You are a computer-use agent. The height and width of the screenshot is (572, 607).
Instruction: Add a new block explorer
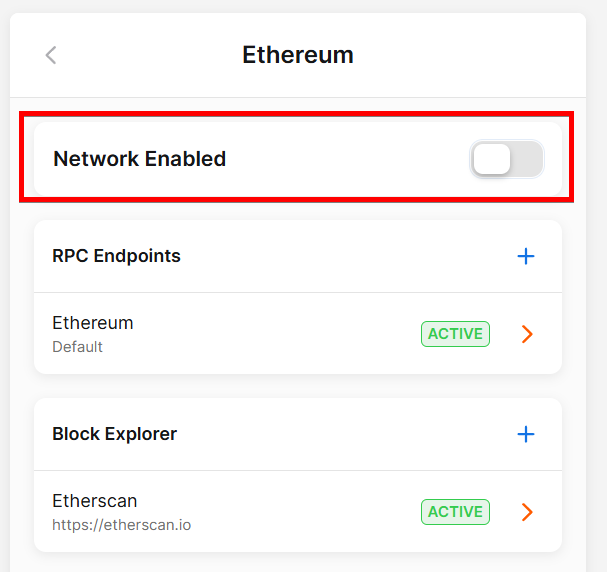(x=526, y=434)
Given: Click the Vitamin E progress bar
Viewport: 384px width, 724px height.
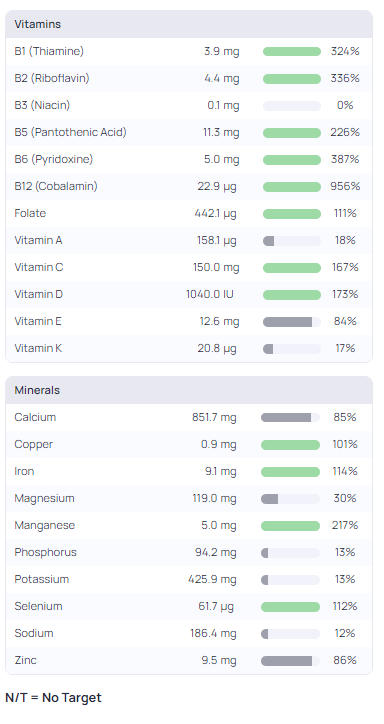Looking at the screenshot, I should pyautogui.click(x=292, y=322).
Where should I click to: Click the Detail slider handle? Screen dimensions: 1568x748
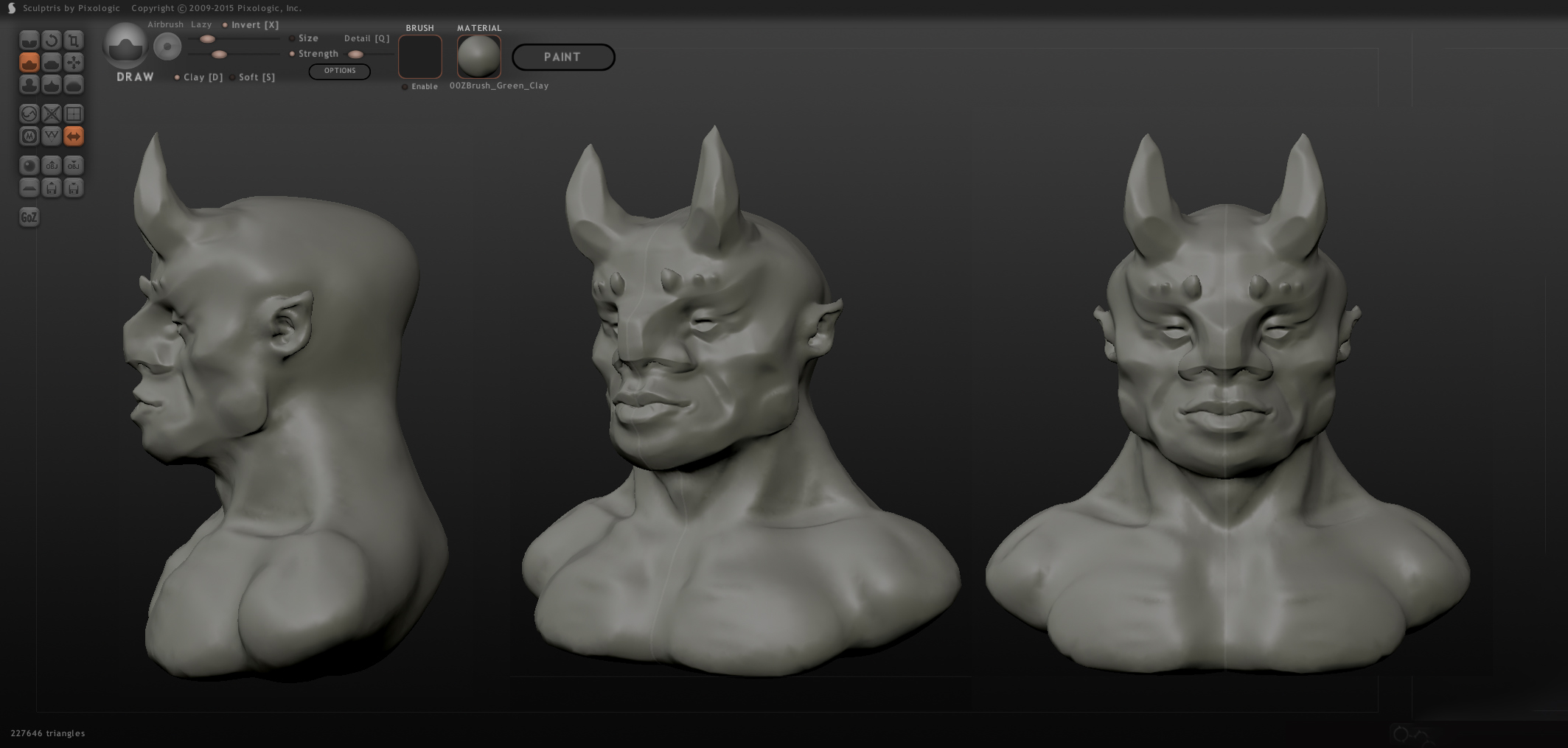(355, 55)
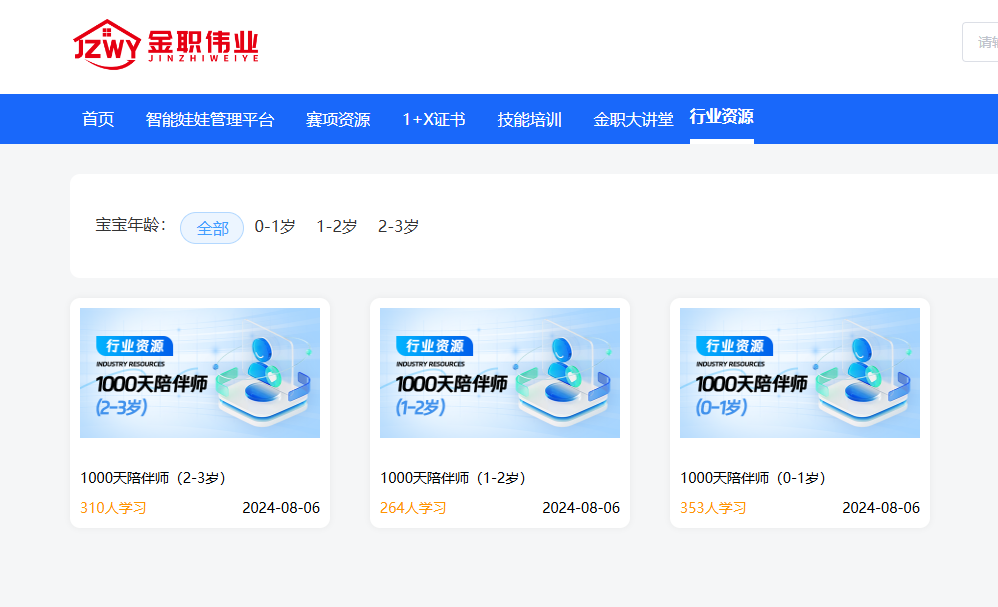Select the 全部 age filter
Image resolution: width=998 pixels, height=607 pixels.
[212, 228]
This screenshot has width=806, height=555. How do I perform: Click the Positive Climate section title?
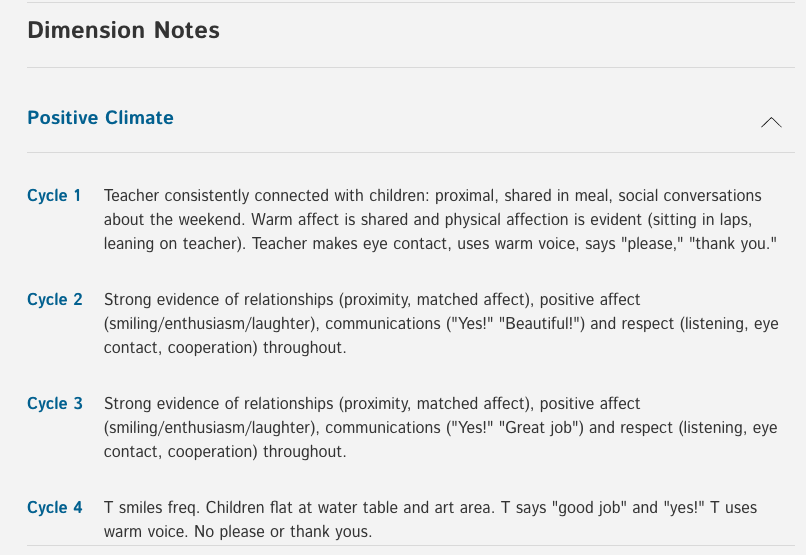[101, 118]
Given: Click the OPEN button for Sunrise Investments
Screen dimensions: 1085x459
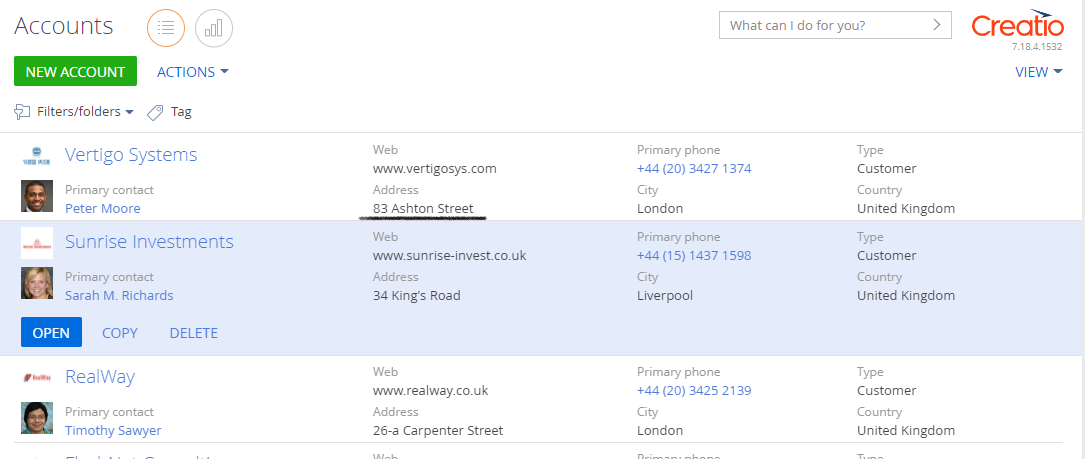Looking at the screenshot, I should coord(51,332).
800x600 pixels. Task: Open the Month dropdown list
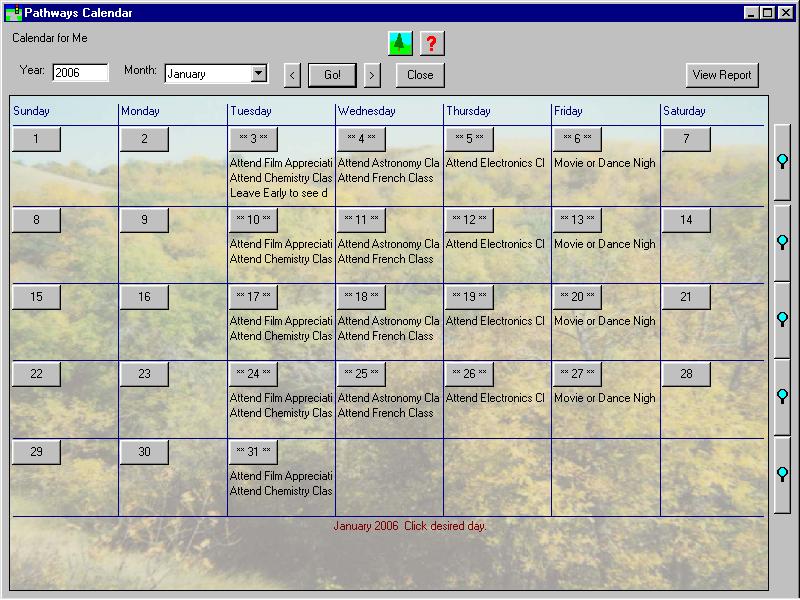[259, 73]
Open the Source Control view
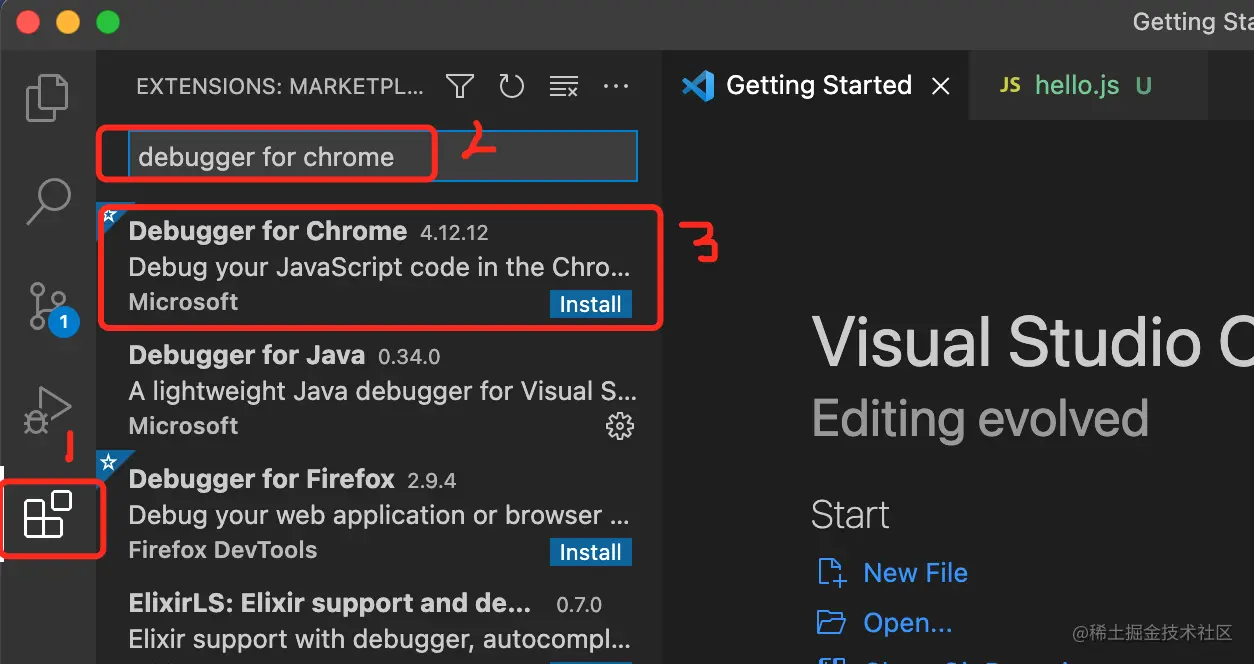The image size is (1254, 664). (x=47, y=306)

________________________________________

**Task to carry out**
Precisely the lines from the one containing "Given: Click the OPEN" to the end of the data above, both included, should be printed; leave the pictures out.

**Your solution**
Given: Click the OPEN button for Sunrise Investments
Screen dimensions: 1085x459
Looking at the screenshot, I should coord(51,332).
800x600 pixels. Task: Open the Month dropdown list
[259, 73]
Open the Source Control view
The image size is (1254, 664). (x=47, y=306)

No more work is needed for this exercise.